→ TASK GOAL
From the Kevin Slawin biography below, reproduce the passage that begins with the words "- Slawin is co-inventor" and ends after the words "other serious diseases.".

→ GIVEN TEXT
####################

- Born: 1961 (age 63–64) Brooklyn, New York, United States
- Education: BA Columbia University MD Columbia University College of Physicians & Surgeons
- Occupation(s): Prostate cancer physician and biotechnology entrepreneur
- Known for: Co-discoverer of P2PSA, a key component of the Prostate Health Index test (phi test) and founder of Bellicum Pharmaceuticals, Inc.

= Kevin Slawin =

American physician (born 1961)

Kevin M. Slawin (born 1961) is an American physician and the founder of Bellicum Pharmaceuticals and the Vanguard Urologic Institute at Memorial Hermann Medical Group. He was also the Director of Urology at Memorial Hermann Hospital. Slawin specializes in the diagnosis and treatment of urologic cancers and robotic surgery. He is also possesses patents related to the advancement of prostate cancer diagnosis, staging and treatment and to the cellular immunotherapy of cancer.

== Education ==
Slawin graduated with a Bachelor of Arts degree in Biochemistry from Columbia University, and gained his medical degree in 1986 from Columbia College of Physicians and Surgeons. Later, he was awarded a two-year fellowship, from 1992-1994, as an American Foundation of Urologic Disease (AFUD) scholar at Baylor College of Medicine to continue to study the development and treatment of prostate cancer.

== Academic Medical career ==
Slawin joined the Baylor College of Medicine as Director of The Baylor Prostate Center in 1994, and was appointed the Dan Duncan Family Professor in Prostate Cancer and Prostatic Diseases in 2003, after the well known Houston philanthropist. In 2007, he left the full-time faculty of Baylor to found The Vanguard Urologic Institute, that works on advancing treatment of urologic diseases. Slawin is a pioneer in the development of Robotic-Assisted Laparoscopic Prostatectomy.

== Innovation ==

=== Robotic-Assisted Laparoscopic Prostatectomy ===
- Slawin performed the first Robotic-Assisted Laparoscopic Prostatectomy in the Texas Medical Center in 2001.

=== Discoveries ===
- Slawin is a co-discoverer of -2proPSA (P2PSA), a molecular form of prostate specific antigen, which has been shown to improve the accuracy of prostate cancer screening. A multi-center study supported by the National Cancer Institute verified the ability of proPSA to be a valid marker for early detection of prostate cancer. The -2proPSA, along with free and total PSA, are measured in a new molecular test called the prostate health index (phi) (Beckman Coulter, Inc.) that was FDA-approved in 2012 is now widely available.
- Slawin is co-discoverer of the novel, clipped form of benign PSA, which he named "BPSA".
- Slawin is a co-inventor with David Spencer, PhD, of inducible CD40 (iCD40), a re-engineered dendritic cell receptor protein which allows for the in-vivo activation of the immune system in a specific, controlled manner.
- Slawin is co-inventor of a number of novel technologies related to the enhancement and control of adoptive T cell therapy for cancer and other serious diseases.

== Bellicum Pharmaceuticals, Inc. ==

Slawin founded Bellicum Pharmaceuticals, Inc. in 2004. He served as Executive Chairman and Chief Medical Officer until 2014. On December 18, 2014, Bellicum completed a successful IPO on the NASDAQ. In 2015, Dr. Slawin transitioned to the roles of Chief Technology Officer, member of the Board of Directors, and a significant shareholder. In 2016, Slawin transitioned out of an operational role at the company. In 2017, Slawin resigned from the Board of Directors.

####################

→ RECORDED DATA
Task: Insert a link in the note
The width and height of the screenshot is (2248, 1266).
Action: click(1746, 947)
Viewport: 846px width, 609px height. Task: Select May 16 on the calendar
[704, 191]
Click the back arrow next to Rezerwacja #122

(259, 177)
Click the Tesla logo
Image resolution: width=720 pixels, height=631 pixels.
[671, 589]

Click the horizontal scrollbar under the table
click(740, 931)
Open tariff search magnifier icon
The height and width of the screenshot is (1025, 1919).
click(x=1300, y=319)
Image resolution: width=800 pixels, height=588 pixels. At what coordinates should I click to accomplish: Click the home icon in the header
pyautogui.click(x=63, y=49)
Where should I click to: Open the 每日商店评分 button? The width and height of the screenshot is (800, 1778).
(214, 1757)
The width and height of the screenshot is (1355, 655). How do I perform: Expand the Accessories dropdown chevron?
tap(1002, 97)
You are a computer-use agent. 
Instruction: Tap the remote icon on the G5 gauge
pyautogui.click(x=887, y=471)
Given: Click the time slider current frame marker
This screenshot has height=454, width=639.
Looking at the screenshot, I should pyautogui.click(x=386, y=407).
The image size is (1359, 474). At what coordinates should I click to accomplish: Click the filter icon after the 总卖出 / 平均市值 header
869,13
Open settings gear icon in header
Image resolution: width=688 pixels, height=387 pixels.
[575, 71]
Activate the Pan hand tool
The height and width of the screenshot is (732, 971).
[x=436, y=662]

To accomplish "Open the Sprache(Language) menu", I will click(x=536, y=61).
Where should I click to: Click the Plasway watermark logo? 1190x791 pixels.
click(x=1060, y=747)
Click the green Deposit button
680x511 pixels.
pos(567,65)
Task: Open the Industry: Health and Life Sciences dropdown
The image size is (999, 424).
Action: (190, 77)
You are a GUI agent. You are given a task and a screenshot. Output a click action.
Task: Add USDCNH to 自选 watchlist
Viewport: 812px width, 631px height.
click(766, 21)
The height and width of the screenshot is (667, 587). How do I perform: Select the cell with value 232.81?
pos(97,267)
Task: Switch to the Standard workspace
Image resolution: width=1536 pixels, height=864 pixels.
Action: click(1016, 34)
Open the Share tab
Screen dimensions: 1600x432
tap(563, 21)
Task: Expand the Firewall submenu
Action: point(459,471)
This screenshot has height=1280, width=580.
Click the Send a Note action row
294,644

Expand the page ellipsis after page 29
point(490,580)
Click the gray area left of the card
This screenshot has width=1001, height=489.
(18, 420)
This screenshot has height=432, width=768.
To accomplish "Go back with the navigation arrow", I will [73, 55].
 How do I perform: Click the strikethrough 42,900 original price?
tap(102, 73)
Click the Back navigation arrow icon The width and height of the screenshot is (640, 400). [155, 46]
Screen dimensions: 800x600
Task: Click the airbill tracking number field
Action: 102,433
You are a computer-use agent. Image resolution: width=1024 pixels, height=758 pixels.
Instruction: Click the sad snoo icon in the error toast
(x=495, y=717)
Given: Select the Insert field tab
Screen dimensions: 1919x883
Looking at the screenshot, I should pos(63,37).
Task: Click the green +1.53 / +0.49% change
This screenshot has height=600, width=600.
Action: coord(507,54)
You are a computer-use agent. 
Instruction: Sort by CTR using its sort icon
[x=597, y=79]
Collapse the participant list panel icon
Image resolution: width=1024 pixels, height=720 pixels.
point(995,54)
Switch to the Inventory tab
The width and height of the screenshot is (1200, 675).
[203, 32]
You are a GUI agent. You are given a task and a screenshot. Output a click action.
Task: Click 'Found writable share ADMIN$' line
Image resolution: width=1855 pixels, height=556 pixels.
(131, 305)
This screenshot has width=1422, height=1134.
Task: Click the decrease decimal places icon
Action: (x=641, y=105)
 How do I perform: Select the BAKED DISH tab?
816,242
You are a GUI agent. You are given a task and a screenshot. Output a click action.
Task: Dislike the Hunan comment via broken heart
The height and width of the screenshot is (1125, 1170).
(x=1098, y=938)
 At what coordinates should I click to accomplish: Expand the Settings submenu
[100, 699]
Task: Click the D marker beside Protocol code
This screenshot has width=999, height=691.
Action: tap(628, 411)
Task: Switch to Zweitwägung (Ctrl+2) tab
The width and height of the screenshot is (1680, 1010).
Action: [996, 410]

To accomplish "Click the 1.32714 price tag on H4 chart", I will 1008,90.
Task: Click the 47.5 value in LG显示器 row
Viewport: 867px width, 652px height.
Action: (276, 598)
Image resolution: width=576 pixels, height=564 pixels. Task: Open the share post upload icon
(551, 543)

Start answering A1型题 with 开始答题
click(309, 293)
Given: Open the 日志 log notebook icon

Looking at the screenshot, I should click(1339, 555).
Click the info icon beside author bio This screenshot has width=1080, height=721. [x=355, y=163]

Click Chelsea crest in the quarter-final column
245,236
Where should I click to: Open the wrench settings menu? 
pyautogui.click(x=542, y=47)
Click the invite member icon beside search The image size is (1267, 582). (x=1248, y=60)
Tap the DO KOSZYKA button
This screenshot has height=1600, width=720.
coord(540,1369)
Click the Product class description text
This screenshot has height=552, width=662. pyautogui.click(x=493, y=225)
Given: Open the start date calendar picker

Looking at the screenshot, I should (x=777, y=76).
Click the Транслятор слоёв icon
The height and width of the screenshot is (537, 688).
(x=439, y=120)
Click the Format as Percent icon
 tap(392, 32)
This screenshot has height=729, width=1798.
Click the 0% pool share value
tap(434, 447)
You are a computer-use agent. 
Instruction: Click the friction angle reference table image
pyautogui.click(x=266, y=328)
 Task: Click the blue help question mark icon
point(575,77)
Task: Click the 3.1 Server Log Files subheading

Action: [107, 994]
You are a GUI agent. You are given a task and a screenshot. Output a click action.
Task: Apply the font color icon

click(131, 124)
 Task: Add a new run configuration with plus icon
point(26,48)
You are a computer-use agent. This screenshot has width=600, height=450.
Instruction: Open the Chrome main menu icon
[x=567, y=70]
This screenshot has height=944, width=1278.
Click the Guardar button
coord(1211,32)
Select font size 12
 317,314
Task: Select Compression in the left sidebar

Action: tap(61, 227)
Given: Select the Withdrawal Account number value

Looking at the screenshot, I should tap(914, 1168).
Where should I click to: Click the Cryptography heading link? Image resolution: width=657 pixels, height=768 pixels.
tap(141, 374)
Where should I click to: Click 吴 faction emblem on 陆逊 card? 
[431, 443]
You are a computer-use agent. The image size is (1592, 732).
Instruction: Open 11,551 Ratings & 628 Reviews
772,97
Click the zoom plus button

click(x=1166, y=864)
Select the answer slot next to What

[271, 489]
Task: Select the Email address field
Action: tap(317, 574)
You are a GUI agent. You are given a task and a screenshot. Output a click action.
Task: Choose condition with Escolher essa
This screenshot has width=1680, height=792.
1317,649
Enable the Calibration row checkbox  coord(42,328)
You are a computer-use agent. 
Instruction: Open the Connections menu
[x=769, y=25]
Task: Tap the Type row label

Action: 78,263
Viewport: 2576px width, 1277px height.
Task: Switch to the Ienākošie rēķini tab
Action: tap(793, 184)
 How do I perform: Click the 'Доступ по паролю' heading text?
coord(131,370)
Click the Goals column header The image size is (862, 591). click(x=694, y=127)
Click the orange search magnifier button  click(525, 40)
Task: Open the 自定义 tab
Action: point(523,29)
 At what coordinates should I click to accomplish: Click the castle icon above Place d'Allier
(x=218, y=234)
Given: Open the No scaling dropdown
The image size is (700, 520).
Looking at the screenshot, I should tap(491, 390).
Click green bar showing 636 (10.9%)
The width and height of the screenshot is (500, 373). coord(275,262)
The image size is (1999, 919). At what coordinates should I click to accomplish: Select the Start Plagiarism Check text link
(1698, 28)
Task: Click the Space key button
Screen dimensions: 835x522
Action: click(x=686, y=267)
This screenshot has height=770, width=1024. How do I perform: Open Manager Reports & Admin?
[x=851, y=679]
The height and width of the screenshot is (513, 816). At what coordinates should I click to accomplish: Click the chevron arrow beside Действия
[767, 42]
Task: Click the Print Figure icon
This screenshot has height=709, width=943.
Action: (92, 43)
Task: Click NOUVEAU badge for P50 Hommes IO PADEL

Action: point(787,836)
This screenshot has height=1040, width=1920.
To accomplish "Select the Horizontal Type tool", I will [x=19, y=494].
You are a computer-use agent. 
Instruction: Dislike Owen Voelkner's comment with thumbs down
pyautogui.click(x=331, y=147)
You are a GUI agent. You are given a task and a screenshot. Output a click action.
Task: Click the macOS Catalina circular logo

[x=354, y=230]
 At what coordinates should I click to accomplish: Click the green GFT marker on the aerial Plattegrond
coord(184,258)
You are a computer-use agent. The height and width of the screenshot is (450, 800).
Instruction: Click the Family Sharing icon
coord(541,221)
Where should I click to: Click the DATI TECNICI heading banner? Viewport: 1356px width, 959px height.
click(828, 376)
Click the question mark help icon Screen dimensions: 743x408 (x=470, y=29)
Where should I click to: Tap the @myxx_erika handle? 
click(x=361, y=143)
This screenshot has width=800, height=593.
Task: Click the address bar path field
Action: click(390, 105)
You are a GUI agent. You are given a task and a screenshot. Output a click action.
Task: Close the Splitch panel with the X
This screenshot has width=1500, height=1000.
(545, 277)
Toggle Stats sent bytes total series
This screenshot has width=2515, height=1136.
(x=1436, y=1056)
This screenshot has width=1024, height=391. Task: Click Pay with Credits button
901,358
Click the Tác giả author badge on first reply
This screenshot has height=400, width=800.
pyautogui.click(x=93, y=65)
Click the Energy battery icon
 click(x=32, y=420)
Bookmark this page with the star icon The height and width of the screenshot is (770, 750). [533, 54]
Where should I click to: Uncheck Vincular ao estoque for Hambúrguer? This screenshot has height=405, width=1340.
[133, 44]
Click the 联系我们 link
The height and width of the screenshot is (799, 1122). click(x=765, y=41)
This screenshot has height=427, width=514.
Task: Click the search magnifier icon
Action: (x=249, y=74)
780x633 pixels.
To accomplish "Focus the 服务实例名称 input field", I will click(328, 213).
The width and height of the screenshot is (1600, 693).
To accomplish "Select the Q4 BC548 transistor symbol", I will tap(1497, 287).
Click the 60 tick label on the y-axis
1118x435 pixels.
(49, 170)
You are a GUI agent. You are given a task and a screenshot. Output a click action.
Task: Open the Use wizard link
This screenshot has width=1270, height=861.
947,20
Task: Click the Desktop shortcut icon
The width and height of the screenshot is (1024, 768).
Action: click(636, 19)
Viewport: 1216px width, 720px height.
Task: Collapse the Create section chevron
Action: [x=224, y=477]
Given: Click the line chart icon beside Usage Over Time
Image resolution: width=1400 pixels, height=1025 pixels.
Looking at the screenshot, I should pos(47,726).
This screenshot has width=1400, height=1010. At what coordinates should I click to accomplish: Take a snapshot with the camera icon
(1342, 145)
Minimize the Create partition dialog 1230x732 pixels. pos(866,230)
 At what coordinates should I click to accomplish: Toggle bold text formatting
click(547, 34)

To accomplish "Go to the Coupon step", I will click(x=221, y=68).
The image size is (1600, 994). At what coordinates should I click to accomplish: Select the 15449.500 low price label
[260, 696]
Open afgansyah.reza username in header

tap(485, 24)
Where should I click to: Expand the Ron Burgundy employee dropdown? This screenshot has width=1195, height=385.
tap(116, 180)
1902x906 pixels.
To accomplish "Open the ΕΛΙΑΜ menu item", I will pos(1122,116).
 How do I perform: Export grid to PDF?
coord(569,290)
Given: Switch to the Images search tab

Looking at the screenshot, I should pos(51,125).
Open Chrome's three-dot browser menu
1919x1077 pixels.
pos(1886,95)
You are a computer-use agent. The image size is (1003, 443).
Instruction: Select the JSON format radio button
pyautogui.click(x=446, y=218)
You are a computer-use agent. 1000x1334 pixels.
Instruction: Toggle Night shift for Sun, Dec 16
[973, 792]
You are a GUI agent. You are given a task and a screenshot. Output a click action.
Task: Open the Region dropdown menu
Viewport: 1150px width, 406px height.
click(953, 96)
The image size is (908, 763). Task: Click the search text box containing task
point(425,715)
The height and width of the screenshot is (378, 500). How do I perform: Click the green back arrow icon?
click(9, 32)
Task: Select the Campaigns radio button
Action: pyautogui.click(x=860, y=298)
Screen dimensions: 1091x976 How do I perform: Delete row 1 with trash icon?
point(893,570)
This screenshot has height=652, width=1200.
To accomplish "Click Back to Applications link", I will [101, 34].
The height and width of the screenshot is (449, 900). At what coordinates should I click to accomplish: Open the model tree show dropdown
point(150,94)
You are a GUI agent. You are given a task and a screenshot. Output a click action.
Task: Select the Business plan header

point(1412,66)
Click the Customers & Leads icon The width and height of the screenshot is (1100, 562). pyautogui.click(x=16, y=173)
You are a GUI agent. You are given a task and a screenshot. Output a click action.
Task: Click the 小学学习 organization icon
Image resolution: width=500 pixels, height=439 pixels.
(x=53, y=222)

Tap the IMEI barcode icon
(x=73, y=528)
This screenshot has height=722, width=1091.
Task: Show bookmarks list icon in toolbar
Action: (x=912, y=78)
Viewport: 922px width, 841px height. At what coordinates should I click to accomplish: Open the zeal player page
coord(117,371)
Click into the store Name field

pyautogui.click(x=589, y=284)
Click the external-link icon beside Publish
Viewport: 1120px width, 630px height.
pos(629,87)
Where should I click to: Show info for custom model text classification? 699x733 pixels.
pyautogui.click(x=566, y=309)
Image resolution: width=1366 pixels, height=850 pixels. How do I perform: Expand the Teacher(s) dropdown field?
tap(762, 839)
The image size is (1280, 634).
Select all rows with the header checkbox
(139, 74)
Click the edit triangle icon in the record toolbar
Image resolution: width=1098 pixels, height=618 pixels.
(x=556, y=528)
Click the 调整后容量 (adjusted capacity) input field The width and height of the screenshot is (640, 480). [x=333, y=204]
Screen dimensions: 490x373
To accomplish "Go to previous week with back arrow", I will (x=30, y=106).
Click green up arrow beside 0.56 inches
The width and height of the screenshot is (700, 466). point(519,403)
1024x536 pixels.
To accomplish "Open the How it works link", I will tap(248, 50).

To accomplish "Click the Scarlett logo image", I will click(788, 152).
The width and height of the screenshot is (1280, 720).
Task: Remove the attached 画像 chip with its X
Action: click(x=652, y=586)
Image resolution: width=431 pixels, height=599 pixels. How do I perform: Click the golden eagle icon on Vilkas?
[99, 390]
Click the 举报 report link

####################

→ RESULT OF THIS TASK
- Slawin is co-inventor of a number of novel technologies related to the enhancement and control of adoptive T cell therapy for cancer and other serious diseases.